▸ 抜粋本文
最近、高校入試に関するニュースを耳にすることが多い。

 

 ・本郷が2021年度より高校募集停止。

 ・豊島岡が2022年度より高校募集停止。

 ・渋谷幕張が将来の中高一貫化を見据えて2020年度に制服をリニューアル。

 

これらのニュースに共通するキーワードは「完全中高一貫化」。

 

中高一貫校のうち、高校募集を行わない学校のことを、完全中高一貫校と呼んでいます。

 

近年、都内私立中を中心に、完全中高一貫化の流れが強まっていると言われていますが、

 

本当のところはどうなんだろう?

 

 

前回、TAP進学教室の高校合格実績(昭和62年度)について書きました。

 

この当時(30年以上前)と比べて、高校入試の状況はどのくらい変わっているのか、

 

詳しく調べてみることにしました。

 

 

まず、この当時、高校入試を行っていた都内私立高校の偏差値を示します。

 

新教育研究協会の偏差値データ(合格者平均偏差値)です。

 

 

<男子校(東京)>

70 開成、武蔵、桐朋
69 早大学院
68 海城、早稲田、早実、巣鴨
67 早実(商)
66 明大明治、中央大付、城北、佼成学園、学習院
65 法政第一、攻玉社、成城

 

<女子校(東京)>

71 慶應義塾女子
70 光塩女子学院
69 晃華

68 共立女子
67 学習院女子、恵泉女、東京純心、普連土、豊島岡
66 日大豊山女子(理数)、桐朋女子、大妻
65 実践、頌栄、鴎友、吉祥(文理・英)、調布(現・田園調布学園)、富士見

 

 

中学受験の難易度と比較してみると、開成や慶應義塾女子が私立最難関校であることに変わりはありませんが、ここで示されている高校偏差値は、全体的に学校間の差が小さいように見えます。

▸ 作業依頼 A
高校入試に関する抜粋本文の偏差値一覧で、女子校(東京)のうち偏差値67とされている学校をすべて挙げてください。

(保存データ)

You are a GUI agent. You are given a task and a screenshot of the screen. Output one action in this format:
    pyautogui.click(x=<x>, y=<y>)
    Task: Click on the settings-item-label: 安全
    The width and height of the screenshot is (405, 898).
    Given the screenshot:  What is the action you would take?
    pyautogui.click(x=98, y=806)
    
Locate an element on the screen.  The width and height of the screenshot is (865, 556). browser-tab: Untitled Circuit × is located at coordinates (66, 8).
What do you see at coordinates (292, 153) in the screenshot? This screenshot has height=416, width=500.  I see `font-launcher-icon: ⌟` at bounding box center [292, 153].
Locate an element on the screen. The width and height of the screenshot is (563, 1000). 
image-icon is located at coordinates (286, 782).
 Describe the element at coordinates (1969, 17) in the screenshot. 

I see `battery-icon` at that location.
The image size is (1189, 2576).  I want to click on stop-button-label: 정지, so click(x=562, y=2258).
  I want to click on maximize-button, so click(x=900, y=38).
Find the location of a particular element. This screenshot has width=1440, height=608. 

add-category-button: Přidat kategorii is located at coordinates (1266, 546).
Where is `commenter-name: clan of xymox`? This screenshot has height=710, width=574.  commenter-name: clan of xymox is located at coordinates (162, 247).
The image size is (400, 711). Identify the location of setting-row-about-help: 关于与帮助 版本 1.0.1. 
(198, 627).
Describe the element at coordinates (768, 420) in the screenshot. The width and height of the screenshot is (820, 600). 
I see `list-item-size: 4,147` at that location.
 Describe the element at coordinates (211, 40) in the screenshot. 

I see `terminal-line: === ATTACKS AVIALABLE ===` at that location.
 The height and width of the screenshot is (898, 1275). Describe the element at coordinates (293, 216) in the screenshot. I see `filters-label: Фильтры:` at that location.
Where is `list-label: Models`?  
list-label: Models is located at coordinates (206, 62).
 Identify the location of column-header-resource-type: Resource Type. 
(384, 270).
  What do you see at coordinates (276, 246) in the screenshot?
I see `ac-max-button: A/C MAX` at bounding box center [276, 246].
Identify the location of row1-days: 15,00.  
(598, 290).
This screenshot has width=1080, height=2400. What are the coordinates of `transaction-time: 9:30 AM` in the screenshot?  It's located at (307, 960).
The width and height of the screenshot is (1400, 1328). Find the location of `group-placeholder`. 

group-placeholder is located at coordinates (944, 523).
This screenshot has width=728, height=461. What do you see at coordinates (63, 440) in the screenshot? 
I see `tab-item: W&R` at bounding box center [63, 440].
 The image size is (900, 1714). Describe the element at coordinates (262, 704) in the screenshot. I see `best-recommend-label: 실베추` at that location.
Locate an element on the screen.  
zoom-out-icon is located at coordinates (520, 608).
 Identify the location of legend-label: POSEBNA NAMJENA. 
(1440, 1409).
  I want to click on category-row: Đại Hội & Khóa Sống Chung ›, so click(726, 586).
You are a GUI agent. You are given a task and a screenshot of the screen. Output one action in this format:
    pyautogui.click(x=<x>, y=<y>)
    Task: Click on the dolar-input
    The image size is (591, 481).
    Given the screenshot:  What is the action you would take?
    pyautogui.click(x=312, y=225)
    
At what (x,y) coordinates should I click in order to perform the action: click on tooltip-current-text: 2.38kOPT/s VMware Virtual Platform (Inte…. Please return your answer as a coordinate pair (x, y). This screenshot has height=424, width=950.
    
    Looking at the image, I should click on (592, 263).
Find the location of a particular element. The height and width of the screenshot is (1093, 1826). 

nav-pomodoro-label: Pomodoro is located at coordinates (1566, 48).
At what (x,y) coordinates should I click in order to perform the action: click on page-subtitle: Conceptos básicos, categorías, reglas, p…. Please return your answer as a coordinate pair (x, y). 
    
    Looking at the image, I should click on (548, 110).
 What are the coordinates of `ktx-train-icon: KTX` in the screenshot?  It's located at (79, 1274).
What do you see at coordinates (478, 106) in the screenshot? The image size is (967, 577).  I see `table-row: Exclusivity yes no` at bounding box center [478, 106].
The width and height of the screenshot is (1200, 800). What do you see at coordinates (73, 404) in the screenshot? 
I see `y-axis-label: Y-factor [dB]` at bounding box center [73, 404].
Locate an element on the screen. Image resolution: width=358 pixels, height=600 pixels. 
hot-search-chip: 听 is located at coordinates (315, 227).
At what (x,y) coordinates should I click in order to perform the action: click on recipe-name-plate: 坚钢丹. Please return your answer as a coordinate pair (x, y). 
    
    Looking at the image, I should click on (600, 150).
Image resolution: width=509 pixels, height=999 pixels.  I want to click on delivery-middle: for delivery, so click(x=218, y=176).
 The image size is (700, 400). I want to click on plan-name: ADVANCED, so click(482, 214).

▸ 作業依頼 B
保存データのエントリーについて、「The width and height of the screenshot is (1200, 800).」を含む行から「hot-search-chip: 听 is」を含む行までを、両端の行も含めて一字一句そのまま出力してください。

▸ 出力結果 A
学習院女子、恵泉女、東京純心、普連土、豊島岡

▸ 出力結果 B
The width and height of the screenshot is (1200, 800). What do you see at coordinates (73, 404) in the screenshot? 
I see `y-axis-label: Y-factor [dB]` at bounding box center [73, 404].
Locate an element on the screen. Image resolution: width=358 pixels, height=600 pixels. 
hot-search-chip: 听 is located at coordinates (315, 227).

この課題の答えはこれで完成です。